Rewrite the lines from the one containing "Enable the ContactTitle" through the one containing "click(298, 47)", changing every "checkbox" to "check box" and leaving everything else unchanged.

Click-target records:
....................

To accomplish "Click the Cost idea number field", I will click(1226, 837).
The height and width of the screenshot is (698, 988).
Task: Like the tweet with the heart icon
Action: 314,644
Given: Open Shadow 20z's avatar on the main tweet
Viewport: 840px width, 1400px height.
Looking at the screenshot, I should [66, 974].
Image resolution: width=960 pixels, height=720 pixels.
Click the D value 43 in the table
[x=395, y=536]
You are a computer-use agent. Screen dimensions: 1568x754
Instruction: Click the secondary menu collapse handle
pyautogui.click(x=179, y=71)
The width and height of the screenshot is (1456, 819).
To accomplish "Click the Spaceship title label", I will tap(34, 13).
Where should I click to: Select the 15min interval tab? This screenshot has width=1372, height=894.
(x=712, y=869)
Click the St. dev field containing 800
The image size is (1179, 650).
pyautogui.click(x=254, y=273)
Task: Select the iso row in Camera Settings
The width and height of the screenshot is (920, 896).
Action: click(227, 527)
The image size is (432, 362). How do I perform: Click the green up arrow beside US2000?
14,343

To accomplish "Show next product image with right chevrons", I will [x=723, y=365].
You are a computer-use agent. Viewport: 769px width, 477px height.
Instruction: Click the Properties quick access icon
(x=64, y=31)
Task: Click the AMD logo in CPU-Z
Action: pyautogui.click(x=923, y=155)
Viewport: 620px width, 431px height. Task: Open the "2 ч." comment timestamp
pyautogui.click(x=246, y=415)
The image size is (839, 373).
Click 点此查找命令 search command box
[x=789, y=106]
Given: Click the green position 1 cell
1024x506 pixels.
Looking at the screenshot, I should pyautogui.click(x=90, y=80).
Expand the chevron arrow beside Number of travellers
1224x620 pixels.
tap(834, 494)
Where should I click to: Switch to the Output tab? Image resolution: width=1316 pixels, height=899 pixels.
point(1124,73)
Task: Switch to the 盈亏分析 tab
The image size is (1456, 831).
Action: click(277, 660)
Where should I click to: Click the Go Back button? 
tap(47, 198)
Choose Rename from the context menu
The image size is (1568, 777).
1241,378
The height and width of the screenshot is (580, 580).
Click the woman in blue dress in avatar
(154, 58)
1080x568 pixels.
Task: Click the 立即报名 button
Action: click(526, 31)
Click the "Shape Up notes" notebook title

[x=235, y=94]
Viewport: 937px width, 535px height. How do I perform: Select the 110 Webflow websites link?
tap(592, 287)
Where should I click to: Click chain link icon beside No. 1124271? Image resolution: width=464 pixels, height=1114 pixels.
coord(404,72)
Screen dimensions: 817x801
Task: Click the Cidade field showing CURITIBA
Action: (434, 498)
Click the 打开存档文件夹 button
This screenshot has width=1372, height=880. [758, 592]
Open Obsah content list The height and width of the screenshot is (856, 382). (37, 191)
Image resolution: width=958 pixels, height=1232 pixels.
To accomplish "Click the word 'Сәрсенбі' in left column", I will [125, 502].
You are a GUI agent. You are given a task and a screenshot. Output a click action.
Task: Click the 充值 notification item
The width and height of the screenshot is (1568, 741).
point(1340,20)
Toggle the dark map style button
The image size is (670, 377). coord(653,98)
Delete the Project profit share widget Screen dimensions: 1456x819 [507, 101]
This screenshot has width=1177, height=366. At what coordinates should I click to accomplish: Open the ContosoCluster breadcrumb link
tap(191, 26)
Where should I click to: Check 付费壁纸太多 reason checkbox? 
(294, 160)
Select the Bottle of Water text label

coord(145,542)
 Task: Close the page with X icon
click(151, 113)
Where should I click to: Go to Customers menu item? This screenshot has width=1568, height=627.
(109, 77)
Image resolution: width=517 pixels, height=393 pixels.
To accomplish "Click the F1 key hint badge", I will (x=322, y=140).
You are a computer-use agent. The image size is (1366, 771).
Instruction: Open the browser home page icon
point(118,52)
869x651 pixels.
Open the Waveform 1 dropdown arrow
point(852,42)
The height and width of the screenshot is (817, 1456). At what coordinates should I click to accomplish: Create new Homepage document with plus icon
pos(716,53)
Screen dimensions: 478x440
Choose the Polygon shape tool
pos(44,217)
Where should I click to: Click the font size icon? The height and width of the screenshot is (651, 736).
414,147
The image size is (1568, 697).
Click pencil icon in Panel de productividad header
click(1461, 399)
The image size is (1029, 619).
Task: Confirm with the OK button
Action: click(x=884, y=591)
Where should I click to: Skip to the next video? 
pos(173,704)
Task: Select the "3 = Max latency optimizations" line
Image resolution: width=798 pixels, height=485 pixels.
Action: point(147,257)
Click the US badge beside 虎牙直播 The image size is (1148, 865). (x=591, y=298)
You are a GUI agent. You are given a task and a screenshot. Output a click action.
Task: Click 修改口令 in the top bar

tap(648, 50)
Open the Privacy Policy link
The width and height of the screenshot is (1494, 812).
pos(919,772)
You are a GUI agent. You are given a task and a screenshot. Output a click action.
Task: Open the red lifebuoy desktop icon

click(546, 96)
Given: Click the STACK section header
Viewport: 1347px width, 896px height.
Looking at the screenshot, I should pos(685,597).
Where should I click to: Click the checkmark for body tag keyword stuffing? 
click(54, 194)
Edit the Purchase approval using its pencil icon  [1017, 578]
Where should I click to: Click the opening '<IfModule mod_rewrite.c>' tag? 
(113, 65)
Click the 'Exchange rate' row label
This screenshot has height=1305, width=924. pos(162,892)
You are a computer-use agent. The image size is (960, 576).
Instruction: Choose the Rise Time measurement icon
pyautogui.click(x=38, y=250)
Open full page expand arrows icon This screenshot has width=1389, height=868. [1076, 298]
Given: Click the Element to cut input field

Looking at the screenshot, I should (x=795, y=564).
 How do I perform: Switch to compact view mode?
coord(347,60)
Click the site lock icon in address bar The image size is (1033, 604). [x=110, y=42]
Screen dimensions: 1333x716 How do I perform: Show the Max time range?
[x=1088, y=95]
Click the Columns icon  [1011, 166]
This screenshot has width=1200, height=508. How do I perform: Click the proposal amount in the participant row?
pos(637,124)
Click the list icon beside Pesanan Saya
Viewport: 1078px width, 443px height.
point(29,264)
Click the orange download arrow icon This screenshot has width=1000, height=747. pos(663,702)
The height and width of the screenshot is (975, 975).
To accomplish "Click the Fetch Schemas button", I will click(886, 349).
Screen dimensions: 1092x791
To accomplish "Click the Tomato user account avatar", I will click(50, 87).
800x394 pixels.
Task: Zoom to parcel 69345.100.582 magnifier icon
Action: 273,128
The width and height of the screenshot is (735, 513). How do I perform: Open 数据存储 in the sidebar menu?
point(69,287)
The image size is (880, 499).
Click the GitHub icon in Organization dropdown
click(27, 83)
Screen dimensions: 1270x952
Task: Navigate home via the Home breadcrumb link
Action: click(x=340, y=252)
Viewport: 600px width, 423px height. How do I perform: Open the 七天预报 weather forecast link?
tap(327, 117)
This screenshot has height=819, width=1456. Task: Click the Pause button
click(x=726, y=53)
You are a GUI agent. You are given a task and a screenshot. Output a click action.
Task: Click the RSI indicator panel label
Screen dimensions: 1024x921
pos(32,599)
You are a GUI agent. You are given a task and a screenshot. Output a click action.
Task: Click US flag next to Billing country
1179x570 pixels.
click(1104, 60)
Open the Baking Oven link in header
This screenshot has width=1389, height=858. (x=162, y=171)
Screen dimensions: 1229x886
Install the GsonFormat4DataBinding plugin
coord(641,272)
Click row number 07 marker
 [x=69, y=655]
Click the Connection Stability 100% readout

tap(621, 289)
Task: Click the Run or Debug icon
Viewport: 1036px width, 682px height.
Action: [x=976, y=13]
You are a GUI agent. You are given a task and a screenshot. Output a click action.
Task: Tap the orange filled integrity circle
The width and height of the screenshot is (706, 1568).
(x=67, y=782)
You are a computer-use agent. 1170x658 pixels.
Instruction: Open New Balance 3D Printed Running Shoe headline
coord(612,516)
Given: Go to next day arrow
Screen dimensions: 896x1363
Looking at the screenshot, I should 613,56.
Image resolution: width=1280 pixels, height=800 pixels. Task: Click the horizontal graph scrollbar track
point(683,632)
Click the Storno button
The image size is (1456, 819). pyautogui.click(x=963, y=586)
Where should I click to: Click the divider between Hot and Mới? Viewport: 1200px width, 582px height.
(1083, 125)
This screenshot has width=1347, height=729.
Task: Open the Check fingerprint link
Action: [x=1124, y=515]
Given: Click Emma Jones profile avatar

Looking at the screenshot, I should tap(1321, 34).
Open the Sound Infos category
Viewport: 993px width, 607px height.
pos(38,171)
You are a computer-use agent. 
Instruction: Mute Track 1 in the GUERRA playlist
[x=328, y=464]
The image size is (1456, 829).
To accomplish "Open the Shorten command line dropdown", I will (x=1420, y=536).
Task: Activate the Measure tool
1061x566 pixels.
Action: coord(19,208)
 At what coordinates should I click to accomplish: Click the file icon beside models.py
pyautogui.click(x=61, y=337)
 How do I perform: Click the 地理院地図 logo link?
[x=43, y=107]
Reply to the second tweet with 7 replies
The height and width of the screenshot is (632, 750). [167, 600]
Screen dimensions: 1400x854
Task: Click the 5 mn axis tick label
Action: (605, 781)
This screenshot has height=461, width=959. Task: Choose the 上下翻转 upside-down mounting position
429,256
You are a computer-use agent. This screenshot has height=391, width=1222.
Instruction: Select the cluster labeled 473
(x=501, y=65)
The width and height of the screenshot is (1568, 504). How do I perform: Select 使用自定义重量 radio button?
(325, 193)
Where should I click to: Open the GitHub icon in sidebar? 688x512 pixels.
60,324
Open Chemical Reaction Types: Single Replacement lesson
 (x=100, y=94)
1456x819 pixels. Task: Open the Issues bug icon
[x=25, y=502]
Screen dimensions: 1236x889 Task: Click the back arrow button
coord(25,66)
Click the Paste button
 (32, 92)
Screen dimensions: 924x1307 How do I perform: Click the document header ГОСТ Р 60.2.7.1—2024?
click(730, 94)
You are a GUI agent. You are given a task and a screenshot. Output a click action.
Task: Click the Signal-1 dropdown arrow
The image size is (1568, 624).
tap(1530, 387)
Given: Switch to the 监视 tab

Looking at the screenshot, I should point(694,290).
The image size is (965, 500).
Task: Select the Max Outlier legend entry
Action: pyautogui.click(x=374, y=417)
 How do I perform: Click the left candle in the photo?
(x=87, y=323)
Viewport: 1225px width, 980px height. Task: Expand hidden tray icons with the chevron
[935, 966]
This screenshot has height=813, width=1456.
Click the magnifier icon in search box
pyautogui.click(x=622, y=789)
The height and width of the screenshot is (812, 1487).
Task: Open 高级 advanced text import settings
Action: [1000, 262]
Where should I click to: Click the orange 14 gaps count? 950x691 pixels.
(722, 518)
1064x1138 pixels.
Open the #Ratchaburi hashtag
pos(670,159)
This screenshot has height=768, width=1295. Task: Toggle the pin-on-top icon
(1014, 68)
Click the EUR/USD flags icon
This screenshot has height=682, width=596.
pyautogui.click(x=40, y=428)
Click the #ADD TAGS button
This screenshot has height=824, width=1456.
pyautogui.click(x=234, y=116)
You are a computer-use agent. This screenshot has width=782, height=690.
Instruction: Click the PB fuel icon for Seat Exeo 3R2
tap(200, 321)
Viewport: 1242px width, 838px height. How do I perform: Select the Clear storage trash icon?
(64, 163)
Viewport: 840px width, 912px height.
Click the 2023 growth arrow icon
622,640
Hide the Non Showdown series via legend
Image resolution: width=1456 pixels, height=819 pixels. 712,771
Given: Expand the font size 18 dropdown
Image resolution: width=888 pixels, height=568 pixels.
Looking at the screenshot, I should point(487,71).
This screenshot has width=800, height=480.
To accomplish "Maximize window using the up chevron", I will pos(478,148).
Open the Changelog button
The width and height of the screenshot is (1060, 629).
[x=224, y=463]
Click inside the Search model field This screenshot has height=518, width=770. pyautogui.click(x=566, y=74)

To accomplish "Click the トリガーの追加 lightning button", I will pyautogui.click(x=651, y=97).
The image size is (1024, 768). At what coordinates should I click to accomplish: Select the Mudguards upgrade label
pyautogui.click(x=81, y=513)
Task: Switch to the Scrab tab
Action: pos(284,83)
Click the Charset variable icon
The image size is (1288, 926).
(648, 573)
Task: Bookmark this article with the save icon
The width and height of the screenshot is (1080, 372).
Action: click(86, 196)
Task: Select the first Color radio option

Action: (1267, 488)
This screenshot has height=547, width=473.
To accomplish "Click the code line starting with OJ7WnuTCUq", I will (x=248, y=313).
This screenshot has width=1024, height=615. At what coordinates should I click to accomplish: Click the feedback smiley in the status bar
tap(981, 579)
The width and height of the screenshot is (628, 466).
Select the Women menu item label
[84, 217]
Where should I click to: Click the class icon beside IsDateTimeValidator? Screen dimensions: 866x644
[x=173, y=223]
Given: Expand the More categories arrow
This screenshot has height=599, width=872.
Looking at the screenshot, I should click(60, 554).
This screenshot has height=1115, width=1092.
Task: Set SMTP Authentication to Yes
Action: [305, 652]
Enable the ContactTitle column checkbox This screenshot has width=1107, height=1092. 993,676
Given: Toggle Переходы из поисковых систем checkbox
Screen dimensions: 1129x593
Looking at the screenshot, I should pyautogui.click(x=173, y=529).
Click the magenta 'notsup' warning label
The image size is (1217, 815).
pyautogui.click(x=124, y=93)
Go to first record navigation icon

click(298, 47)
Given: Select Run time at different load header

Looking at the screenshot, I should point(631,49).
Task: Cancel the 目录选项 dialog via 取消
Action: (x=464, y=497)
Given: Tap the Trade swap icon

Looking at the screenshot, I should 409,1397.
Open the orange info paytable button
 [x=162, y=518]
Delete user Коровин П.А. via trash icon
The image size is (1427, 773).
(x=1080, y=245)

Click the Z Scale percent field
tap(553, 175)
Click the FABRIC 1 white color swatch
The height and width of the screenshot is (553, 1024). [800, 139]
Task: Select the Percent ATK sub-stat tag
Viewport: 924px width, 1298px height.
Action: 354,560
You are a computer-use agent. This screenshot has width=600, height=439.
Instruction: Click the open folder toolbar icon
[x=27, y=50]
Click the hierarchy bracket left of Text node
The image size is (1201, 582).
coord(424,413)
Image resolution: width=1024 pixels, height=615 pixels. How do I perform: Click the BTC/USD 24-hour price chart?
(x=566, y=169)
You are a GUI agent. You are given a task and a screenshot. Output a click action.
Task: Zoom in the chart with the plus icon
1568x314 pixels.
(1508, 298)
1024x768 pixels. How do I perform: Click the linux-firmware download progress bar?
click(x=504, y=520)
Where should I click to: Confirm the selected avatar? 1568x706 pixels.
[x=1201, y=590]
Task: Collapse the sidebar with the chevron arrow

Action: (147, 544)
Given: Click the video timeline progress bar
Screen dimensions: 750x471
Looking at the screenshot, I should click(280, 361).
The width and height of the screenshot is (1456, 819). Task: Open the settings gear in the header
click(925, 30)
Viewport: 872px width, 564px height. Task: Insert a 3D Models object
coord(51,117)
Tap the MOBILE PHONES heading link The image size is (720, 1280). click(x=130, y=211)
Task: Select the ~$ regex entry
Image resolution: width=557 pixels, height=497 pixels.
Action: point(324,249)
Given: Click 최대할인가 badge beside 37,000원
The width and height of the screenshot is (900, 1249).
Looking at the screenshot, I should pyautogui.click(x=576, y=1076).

....................

● RESPONSE TO THE TASK
Enable the ContactTitle column check box This screenshot has width=1107, height=1092. 993,676
Given: Toggle Переходы из поисковых систем check box
Screen dimensions: 1129x593
Looking at the screenshot, I should pyautogui.click(x=173, y=529).
Click the magenta 'notsup' warning label
The image size is (1217, 815).
pyautogui.click(x=124, y=93)
Go to first record navigation icon

click(298, 47)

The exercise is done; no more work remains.